> Dataset entries
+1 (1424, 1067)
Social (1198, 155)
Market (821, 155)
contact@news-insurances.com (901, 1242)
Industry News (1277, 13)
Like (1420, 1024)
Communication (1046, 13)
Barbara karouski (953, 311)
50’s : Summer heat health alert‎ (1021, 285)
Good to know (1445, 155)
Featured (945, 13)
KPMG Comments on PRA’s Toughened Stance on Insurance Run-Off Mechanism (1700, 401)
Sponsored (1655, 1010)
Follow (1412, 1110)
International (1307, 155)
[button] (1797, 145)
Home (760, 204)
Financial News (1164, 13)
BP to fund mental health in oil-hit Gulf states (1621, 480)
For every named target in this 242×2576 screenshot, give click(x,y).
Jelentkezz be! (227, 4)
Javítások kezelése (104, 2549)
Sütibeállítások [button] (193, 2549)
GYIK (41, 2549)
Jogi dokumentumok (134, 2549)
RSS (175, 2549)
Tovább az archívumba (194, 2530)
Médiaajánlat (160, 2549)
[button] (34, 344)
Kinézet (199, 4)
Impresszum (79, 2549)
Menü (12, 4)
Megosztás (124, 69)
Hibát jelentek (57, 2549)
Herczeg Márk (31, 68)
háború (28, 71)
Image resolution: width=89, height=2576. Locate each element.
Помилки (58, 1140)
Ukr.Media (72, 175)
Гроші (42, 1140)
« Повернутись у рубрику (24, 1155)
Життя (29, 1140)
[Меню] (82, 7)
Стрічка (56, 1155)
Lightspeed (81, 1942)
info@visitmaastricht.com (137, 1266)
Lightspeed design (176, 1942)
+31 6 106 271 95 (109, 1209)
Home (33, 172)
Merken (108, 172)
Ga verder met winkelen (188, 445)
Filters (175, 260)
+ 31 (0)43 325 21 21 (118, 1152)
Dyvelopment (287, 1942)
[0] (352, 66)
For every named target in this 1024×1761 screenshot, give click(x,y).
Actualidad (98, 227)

> WHAT YOU SHOULD DO
Transcribe, exactly and without additions, the lines of the records above, beginning with the line that contains "For every named target in this 242×2576" and ending with the line that contains "Kinézet (199, 4)", both included.

> TASK RESPONSE
For every named target in this 242×2576 screenshot, give click(x,y).
Jelentkezz be! (227, 4)
Javítások kezelése (104, 2549)
Sütibeállítások [button] (193, 2549)
GYIK (41, 2549)
Jogi dokumentumok (134, 2549)
RSS (175, 2549)
Tovább az archívumba (194, 2530)
Médiaajánlat (160, 2549)
[button] (34, 344)
Kinézet (199, 4)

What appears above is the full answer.